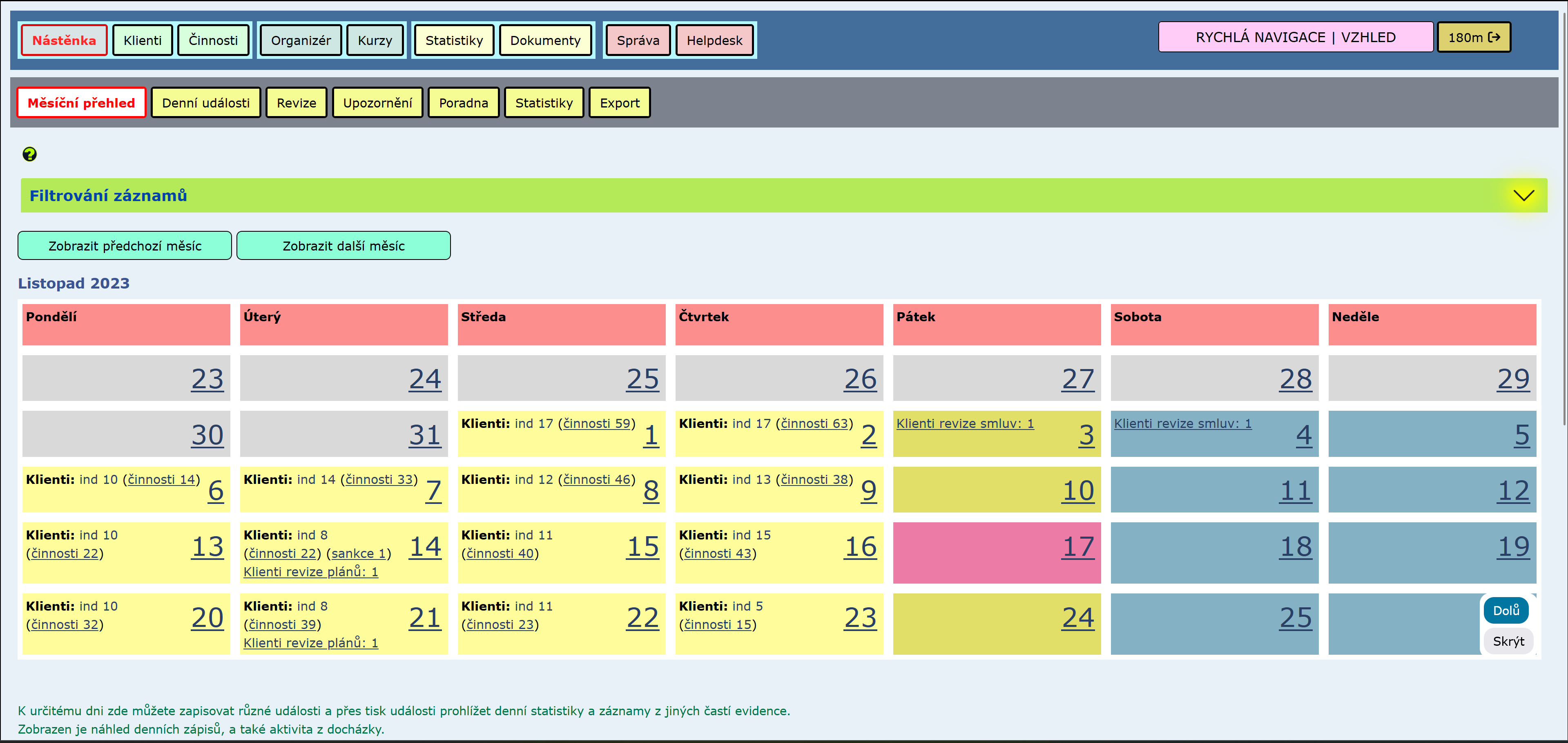This screenshot has height=743, width=1568.
Task: Click sankce 1 link on day 14
Action: click(x=359, y=554)
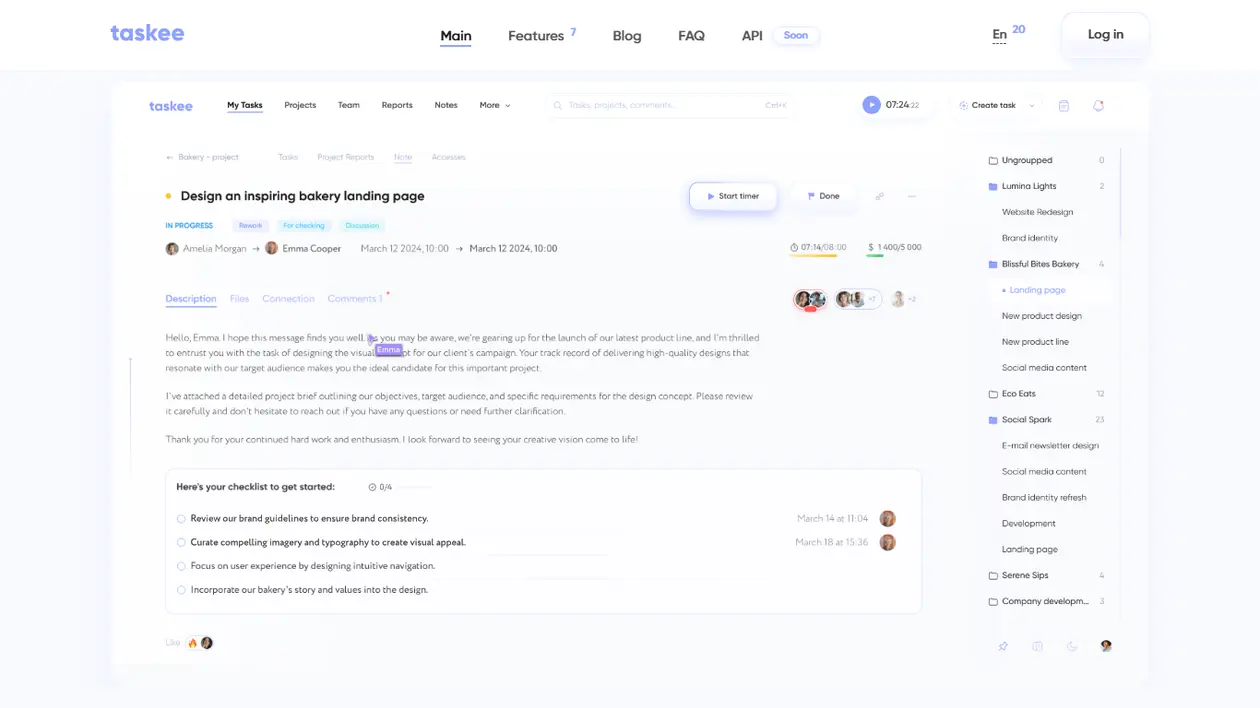Screen dimensions: 1260x708
Task: Expand the More dropdown in navigation
Action: [x=495, y=105]
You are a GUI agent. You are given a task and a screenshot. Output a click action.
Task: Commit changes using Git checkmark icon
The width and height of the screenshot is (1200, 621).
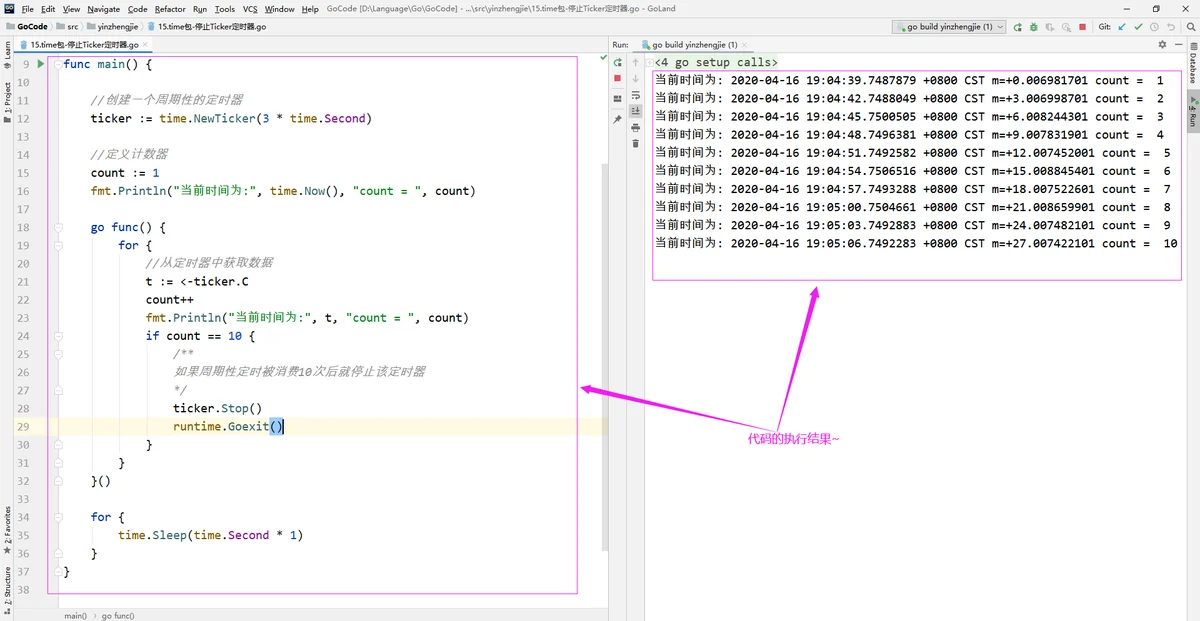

_ _ _ _ _

(AIM) Rewrite the material above as a numbered list, one item per line, skipping blank lines and leaving out the pictures.

(ANSWER TO THIS EXERCISE)
1. This screenshot has height=743, width=1568.
2. Task: Click sankce 1 link on day 14
3. Action: click(x=359, y=554)
4. Screen dimensions: 1260x708
5. Task: Expand the More dropdown in navigation
6. Action: [x=495, y=105]
7. You are a GUI agent. You are given a task and a screenshot. Output a click action.
8. Task: Commit changes using Git checkmark icon
9. The width and height of the screenshot is (1200, 621).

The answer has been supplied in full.